Instructions taken from Under-Dash Fuse/Relay Box Removal for 2014 CR-V



I’m not sure how much help I can be here. I have never owned a diesel, and thus have a limited understanding of how they work. Pilgrimsmaster is right. If you scan your tag, you can enter ON mode, AKA ACC1/ACC2. On my car, pressing the brake, then the ON button starts the car, pressing the button without the brake will put it into acc mode, a second press will put the car into on mode. If you are going for convince, you may want to look at either a system designed for a diesel, or look at wiring a 3-5 sec timer delay switch. According to our friend the seller, you should be able to find a part on Amazon that will work for your needs.
What’s the starting process for your diesel, and how long do these “glowy plug thingys” need to reach starting tempertures?
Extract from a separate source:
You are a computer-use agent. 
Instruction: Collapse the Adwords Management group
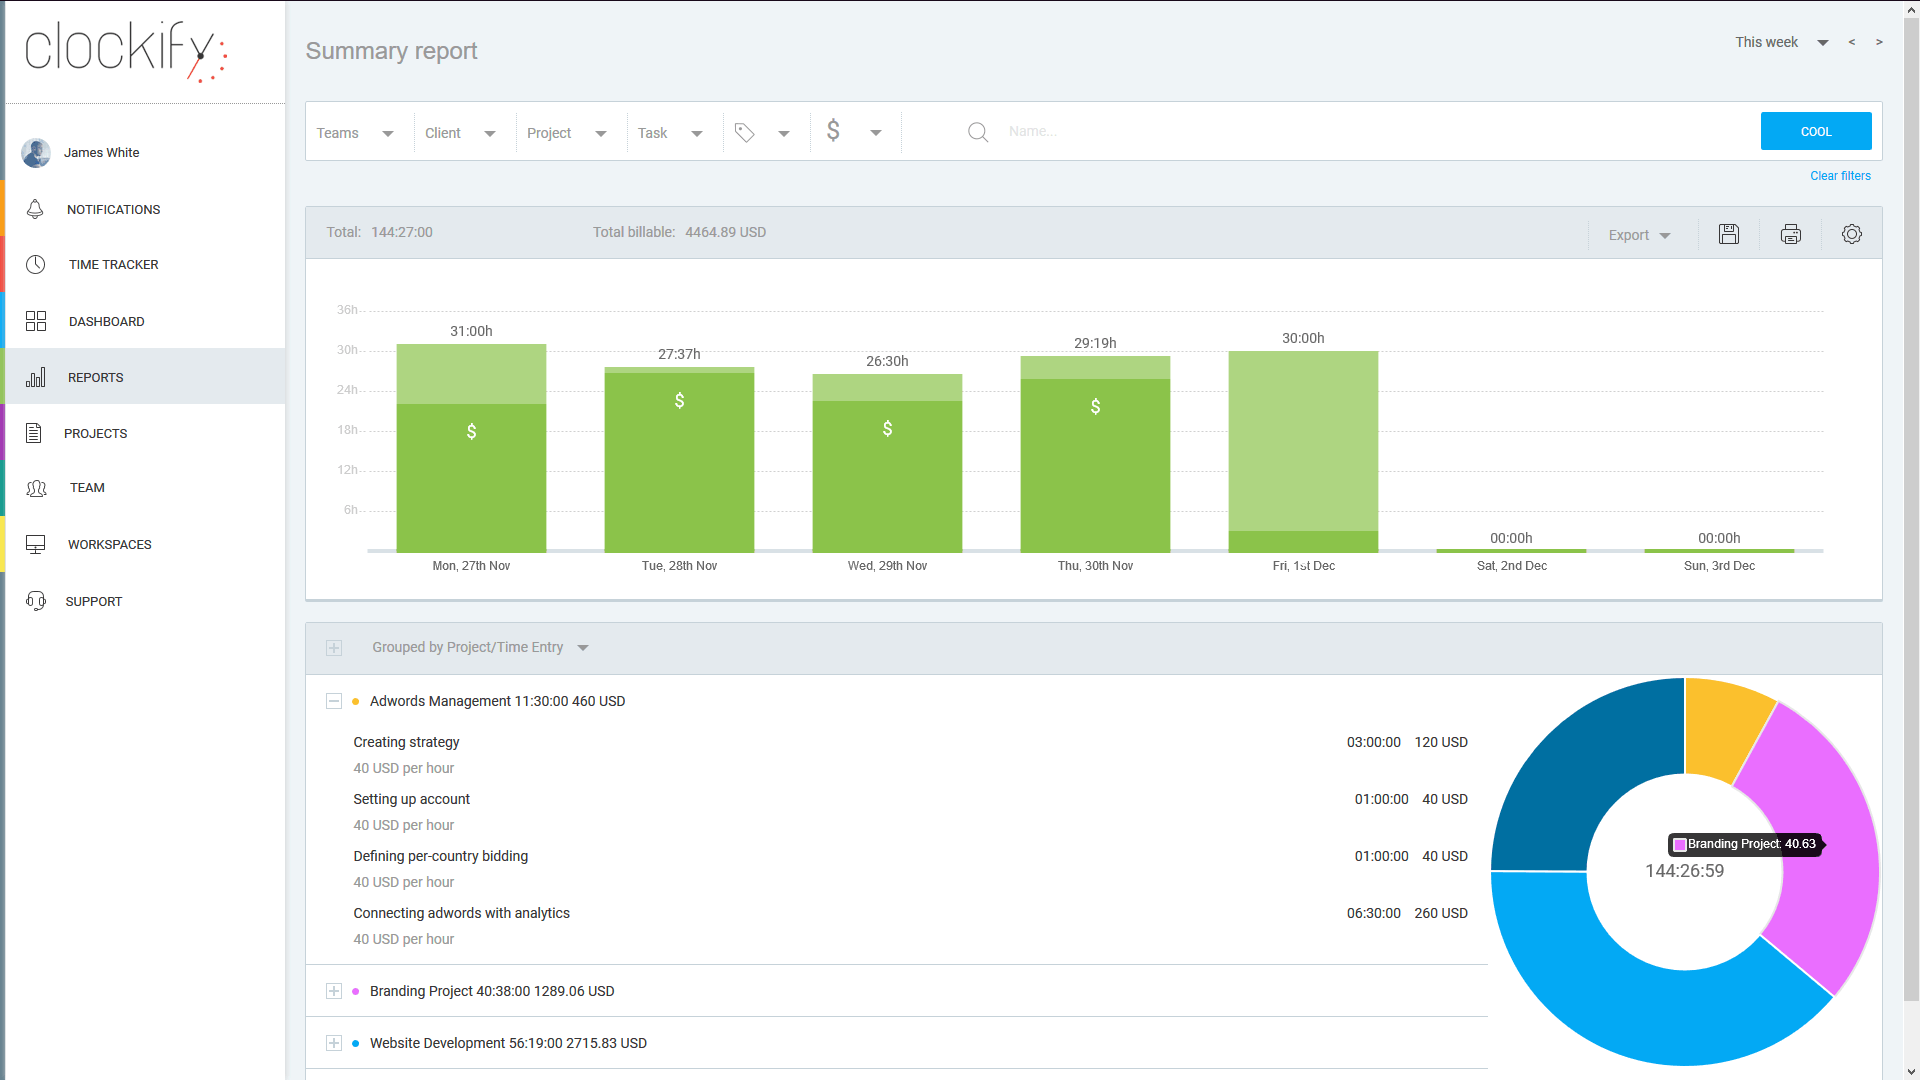[x=334, y=701]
I would encourage you to at least try to get it working, and tell us how it goes…
Good luck

Startup preceduren7s simple, just turn the key to on (the notch before you crank the engine) wait 5 seconds, then crank.

On second thought, do I have to scan and press the button at the same time, or is there sort of a timer allowing you to scan then you have to push the button within X seconds?
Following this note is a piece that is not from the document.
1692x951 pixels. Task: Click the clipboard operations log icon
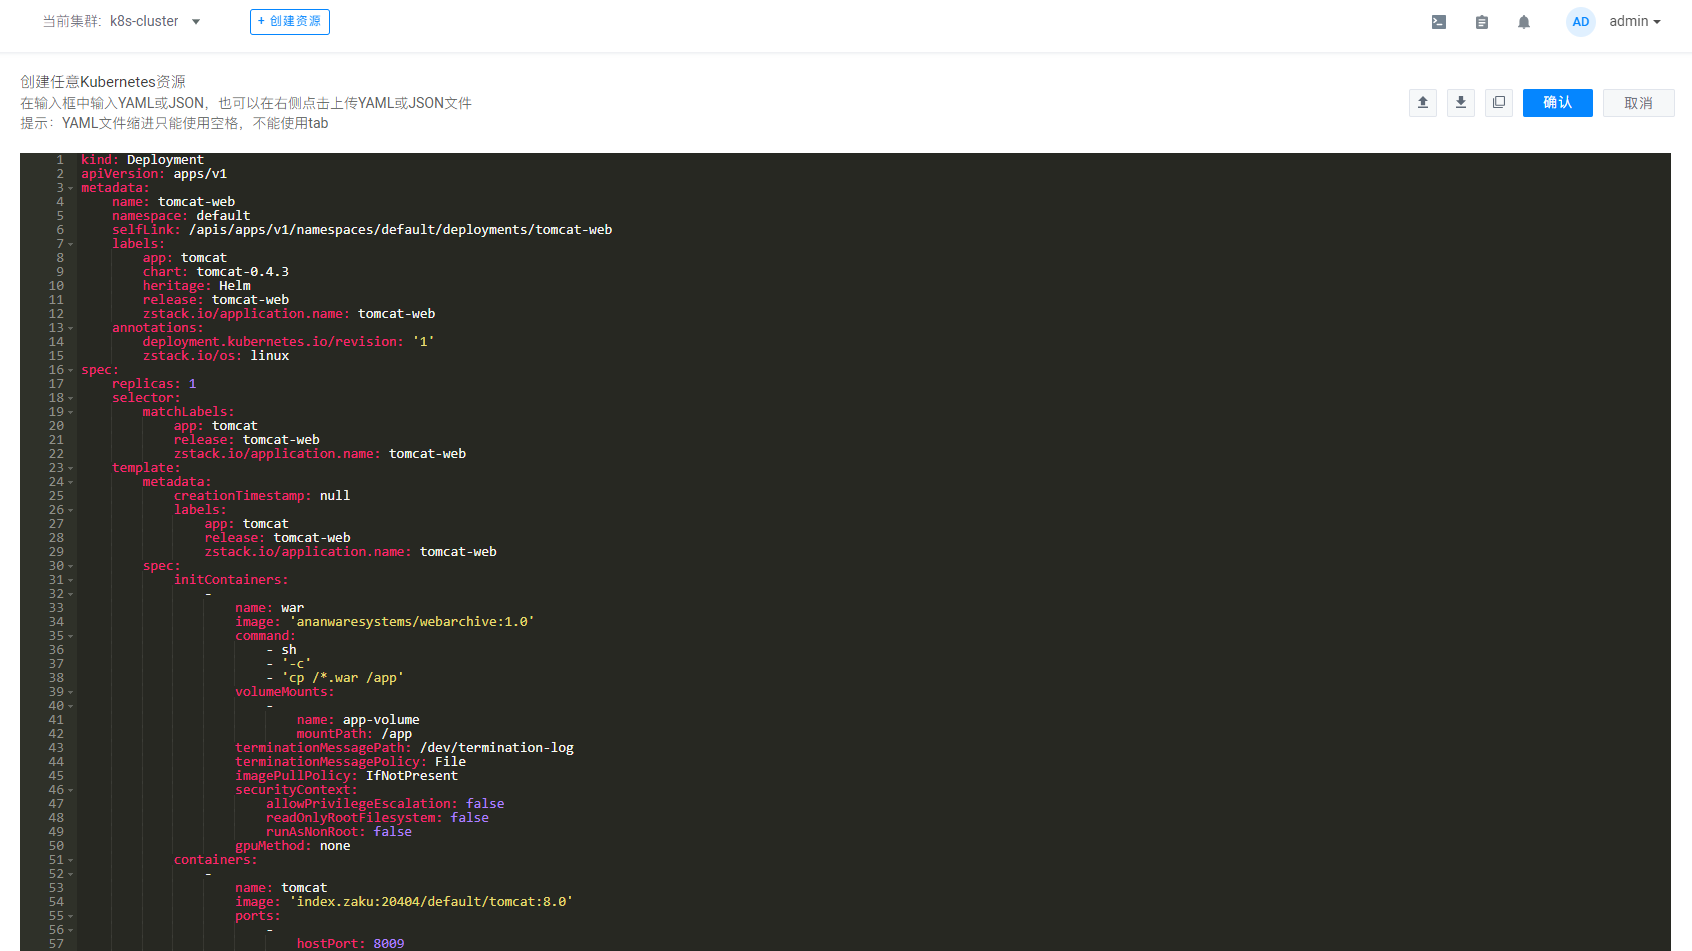tap(1481, 21)
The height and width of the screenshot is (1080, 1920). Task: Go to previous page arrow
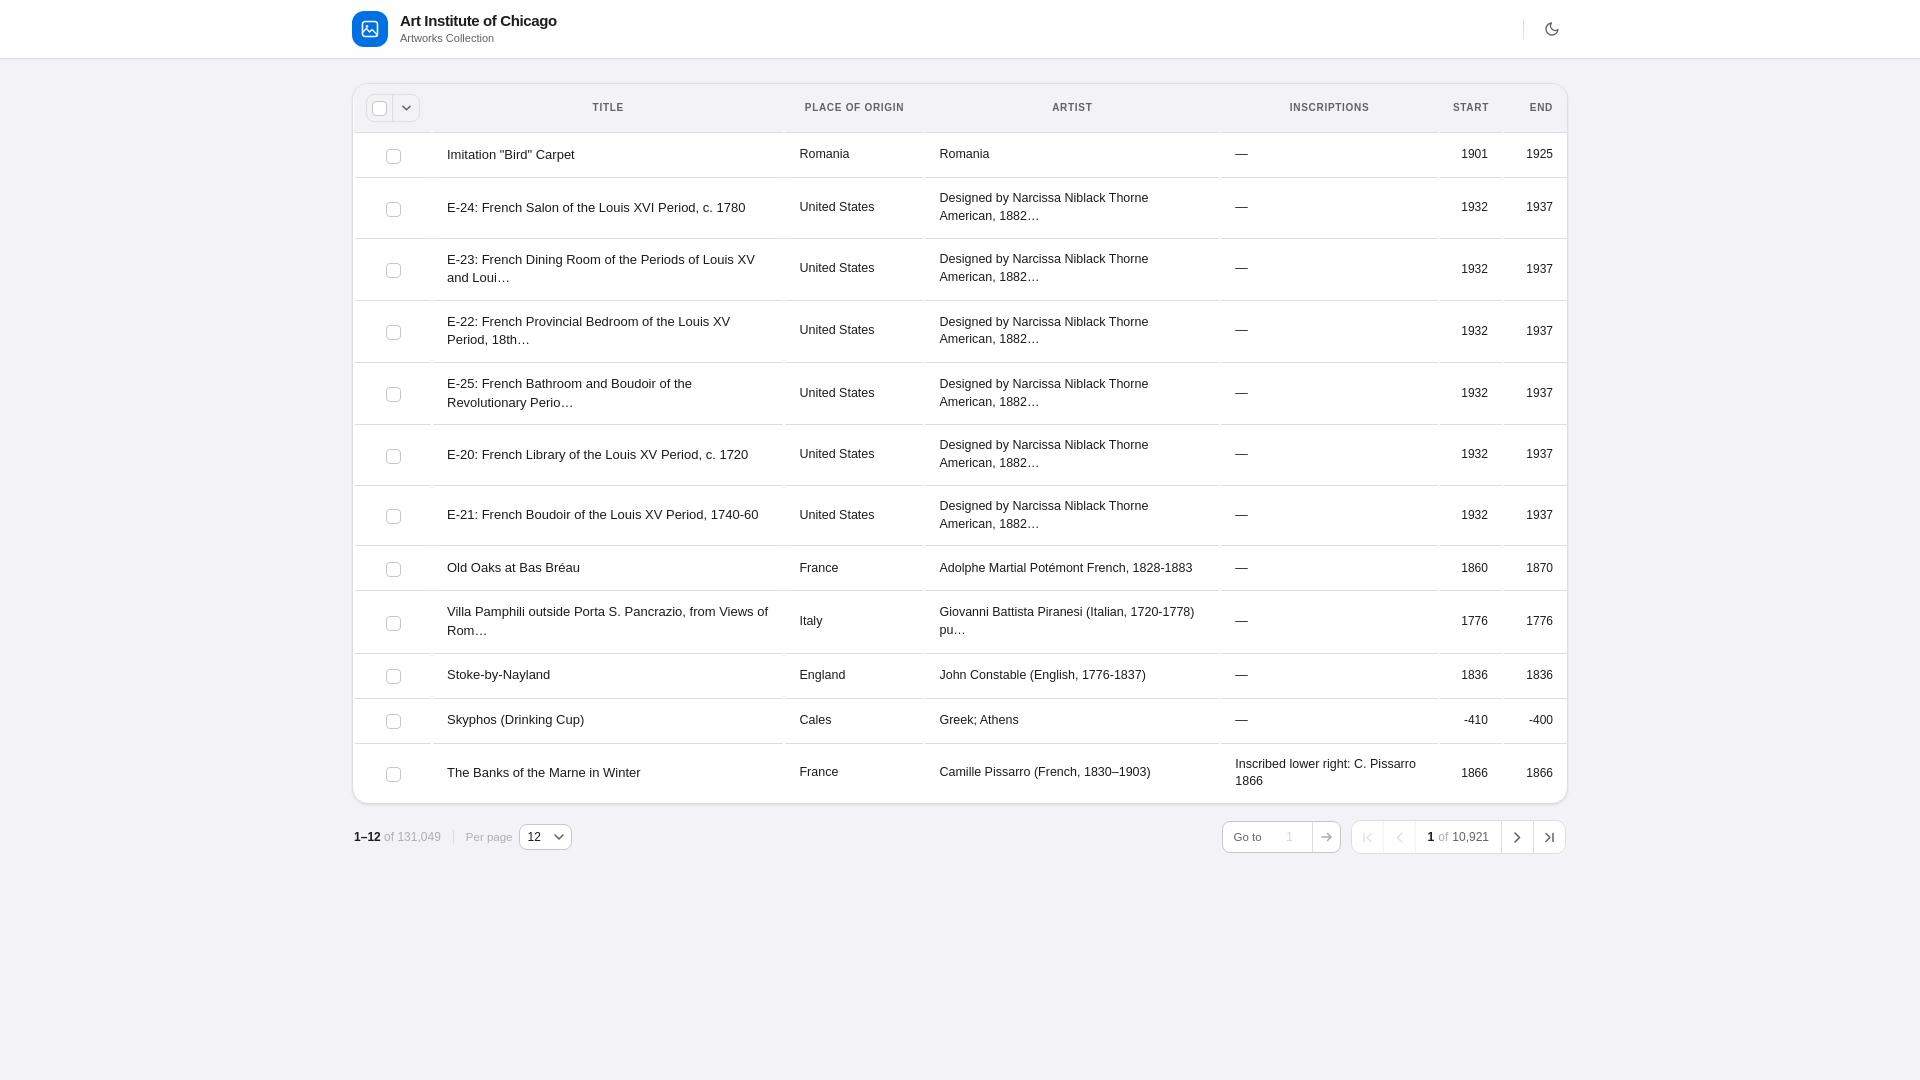[1399, 837]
Without the timer module I see two possibilities;

  1. Scan chip and set ignittion to on. wait 5 seconds, press the brakes and push button to crank.

  2. Scan chip and set ignition to on. Wait 5 seconds, scan chip, press the brakes and push button to start.

If it works like in scenario 1, then I don’t need the timer, but if it’s like in 2 then it’s unconvinient :stuck_out_tongue:
Same if scanning and pushing need’s to be done simultaneously too :stuck_out_tongue:

I’m at work far up north in the barents sea until 20th of October, so you tubing it is not an option either as bandwidth is shit and we often loose all signal, thus all the questions🤣

Okay, I got impatient and ordered 2 new key fobs and the easyguard as well :stuck_out_tongue: it’ll take some weeks in the mail anyway :joy:

Without highjacking the thread I think I’ll be going to do a switch on the “ACC” and “ignition ON” .
This will make it so that I just press one time to let the car heat the glow plugs, and if I need just the ACC it’ll be another push with the button.
It’ll be the most convinient solution for me :slightly_smiling_face:

Edit: wierd phrasing on original post

Ok, you should be able to get away with a timer delay switch.

And yes to the second. The system has 2 modes, “armed” and “disarmed” which to be honest is a little optimistic. In armed mode, the system will not respond and will not start. In disarmed mode the car will allow you to start, and use ACC1/2 and ON mode.
To enter disarmed mode, you scan your tag. You then have about 30 secs to start the car, or activate one of the above modes. Once you have powered the car down, the car will either wait 30 secs to enter armed mode or you can manually enter it by scanning your tag.
Kudos on the idea of switching ON mode and ACC, hopefully that works. It sounds like a clean solution to that kind of problem.